▶ [Directions for this task]:
Copy each of the records exactly; leave nothing out.

▶ [Input data]:
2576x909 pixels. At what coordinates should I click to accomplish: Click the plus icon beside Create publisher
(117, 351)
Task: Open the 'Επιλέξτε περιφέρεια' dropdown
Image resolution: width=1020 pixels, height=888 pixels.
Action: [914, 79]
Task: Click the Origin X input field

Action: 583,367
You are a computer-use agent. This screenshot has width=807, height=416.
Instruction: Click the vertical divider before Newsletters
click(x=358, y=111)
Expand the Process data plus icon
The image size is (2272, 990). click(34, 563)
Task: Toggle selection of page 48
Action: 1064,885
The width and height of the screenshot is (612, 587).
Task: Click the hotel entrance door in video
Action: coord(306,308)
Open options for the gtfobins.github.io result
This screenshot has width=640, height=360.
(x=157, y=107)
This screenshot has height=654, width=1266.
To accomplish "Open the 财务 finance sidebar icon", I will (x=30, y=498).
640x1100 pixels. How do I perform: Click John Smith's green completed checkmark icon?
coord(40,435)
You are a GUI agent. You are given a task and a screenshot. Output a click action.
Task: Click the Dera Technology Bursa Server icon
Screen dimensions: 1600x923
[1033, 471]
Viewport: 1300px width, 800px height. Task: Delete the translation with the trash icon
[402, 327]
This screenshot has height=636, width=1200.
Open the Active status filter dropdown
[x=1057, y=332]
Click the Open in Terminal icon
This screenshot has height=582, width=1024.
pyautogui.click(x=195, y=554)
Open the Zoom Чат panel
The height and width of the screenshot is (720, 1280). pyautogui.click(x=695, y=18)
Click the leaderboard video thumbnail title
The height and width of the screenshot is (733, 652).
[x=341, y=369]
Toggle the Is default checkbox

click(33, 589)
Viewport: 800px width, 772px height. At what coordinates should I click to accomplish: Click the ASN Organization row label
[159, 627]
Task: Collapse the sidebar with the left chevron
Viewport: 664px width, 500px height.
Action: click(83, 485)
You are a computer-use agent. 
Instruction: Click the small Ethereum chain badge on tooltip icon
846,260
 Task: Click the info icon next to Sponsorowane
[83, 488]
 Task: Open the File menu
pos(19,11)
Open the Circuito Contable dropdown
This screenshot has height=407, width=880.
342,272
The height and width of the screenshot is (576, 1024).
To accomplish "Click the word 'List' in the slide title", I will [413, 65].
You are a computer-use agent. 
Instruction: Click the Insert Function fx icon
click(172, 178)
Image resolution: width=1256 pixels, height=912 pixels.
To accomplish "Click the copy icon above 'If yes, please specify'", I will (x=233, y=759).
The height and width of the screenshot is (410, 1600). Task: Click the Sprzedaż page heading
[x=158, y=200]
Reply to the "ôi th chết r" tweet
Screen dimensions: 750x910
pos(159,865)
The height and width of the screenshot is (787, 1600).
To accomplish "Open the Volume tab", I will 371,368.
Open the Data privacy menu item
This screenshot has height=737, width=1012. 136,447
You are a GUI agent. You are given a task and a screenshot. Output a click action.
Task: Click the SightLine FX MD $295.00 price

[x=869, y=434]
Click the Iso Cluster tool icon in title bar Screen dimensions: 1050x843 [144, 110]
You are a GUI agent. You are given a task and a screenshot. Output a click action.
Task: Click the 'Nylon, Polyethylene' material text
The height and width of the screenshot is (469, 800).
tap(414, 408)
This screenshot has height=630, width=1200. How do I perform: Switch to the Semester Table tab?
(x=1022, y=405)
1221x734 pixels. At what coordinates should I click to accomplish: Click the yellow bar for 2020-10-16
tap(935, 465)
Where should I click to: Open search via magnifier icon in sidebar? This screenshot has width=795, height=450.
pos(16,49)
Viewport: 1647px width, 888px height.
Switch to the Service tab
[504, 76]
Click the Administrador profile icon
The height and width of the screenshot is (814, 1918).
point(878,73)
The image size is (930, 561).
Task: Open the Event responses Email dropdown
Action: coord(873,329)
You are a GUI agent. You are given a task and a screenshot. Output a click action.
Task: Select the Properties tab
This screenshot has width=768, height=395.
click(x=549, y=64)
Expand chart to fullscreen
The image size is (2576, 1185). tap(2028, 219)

▶ [Solution to this problem]:
2576x909 pixels. At what coordinates should I click to accomplish: Click the plus icon beside Create publisher
(117, 351)
Task: Open the 'Επιλέξτε περιφέρεια' dropdown
Image resolution: width=1020 pixels, height=888 pixels.
Action: [914, 79]
Task: Click the Origin X input field

Action: 583,367
You are a computer-use agent. This screenshot has width=807, height=416.
Instruction: Click the vertical divider before Newsletters
click(x=358, y=111)
Expand the Process data plus icon
The image size is (2272, 990). click(34, 563)
Task: Toggle selection of page 48
Action: 1064,885
The width and height of the screenshot is (612, 587).
Task: Click the hotel entrance door in video
Action: coord(306,308)
Open options for the gtfobins.github.io result
This screenshot has width=640, height=360.
(x=157, y=107)
This screenshot has height=654, width=1266.
To accomplish "Open the 财务 finance sidebar icon", I will (x=30, y=498).
640x1100 pixels. How do I perform: Click John Smith's green completed checkmark icon?
coord(40,435)
You are a GUI agent. You are given a task and a screenshot. Output a click action.
Task: Click the Dera Technology Bursa Server icon
Screen dimensions: 1600x923
[1033, 471]
Viewport: 1300px width, 800px height. Task: Delete the translation with the trash icon
[402, 327]
This screenshot has height=636, width=1200.
Open the Active status filter dropdown
[x=1057, y=332]
Click the Open in Terminal icon
This screenshot has height=582, width=1024.
pyautogui.click(x=195, y=554)
Open the Zoom Чат panel
The height and width of the screenshot is (720, 1280). pyautogui.click(x=695, y=18)
Click the leaderboard video thumbnail title
The height and width of the screenshot is (733, 652).
[x=341, y=369]
Toggle the Is default checkbox

click(33, 589)
Viewport: 800px width, 772px height. At what coordinates should I click to accomplish: Click the ASN Organization row label
[159, 627]
Task: Collapse the sidebar with the left chevron
Viewport: 664px width, 500px height.
Action: click(83, 485)
You are a computer-use agent. 
Instruction: Click the small Ethereum chain badge on tooltip icon
846,260
 Task: Click the info icon next to Sponsorowane
[83, 488]
 Task: Open the File menu
pos(19,11)
Open the Circuito Contable dropdown
This screenshot has height=407, width=880.
342,272
The height and width of the screenshot is (576, 1024).
To accomplish "Click the word 'List' in the slide title", I will [413, 65].
You are a computer-use agent. 
Instruction: Click the Insert Function fx icon
click(172, 178)
Image resolution: width=1256 pixels, height=912 pixels.
To accomplish "Click the copy icon above 'If yes, please specify'", I will (x=233, y=759).
The height and width of the screenshot is (410, 1600). Task: Click the Sprzedaż page heading
[x=158, y=200]
Reply to the "ôi th chết r" tweet
Screen dimensions: 750x910
pos(159,865)
The height and width of the screenshot is (787, 1600).
To accomplish "Open the Volume tab", I will 371,368.
Open the Data privacy menu item
This screenshot has height=737, width=1012. 136,447
You are a GUI agent. You are given a task and a screenshot. Output a click action.
Task: Click the SightLine FX MD $295.00 price

[x=869, y=434]
Click the Iso Cluster tool icon in title bar Screen dimensions: 1050x843 [144, 110]
You are a GUI agent. You are given a task and a screenshot. Output a click action.
Task: Click the 'Nylon, Polyethylene' material text
The height and width of the screenshot is (469, 800).
tap(414, 408)
This screenshot has height=630, width=1200. How do I perform: Switch to the Semester Table tab?
(x=1022, y=405)
1221x734 pixels. At what coordinates should I click to accomplish: Click the yellow bar for 2020-10-16
tap(935, 465)
Where should I click to: Open search via magnifier icon in sidebar? This screenshot has width=795, height=450.
pos(16,49)
Viewport: 1647px width, 888px height.
Switch to the Service tab
[504, 76]
Click the Administrador profile icon
The height and width of the screenshot is (814, 1918).
point(878,73)
The image size is (930, 561).
Task: Open the Event responses Email dropdown
Action: coord(873,329)
You are a GUI agent. You are given a task and a screenshot. Output a click action.
Task: Select the Properties tab
This screenshot has width=768, height=395.
click(x=549, y=64)
Expand chart to fullscreen
The image size is (2576, 1185). tap(2028, 219)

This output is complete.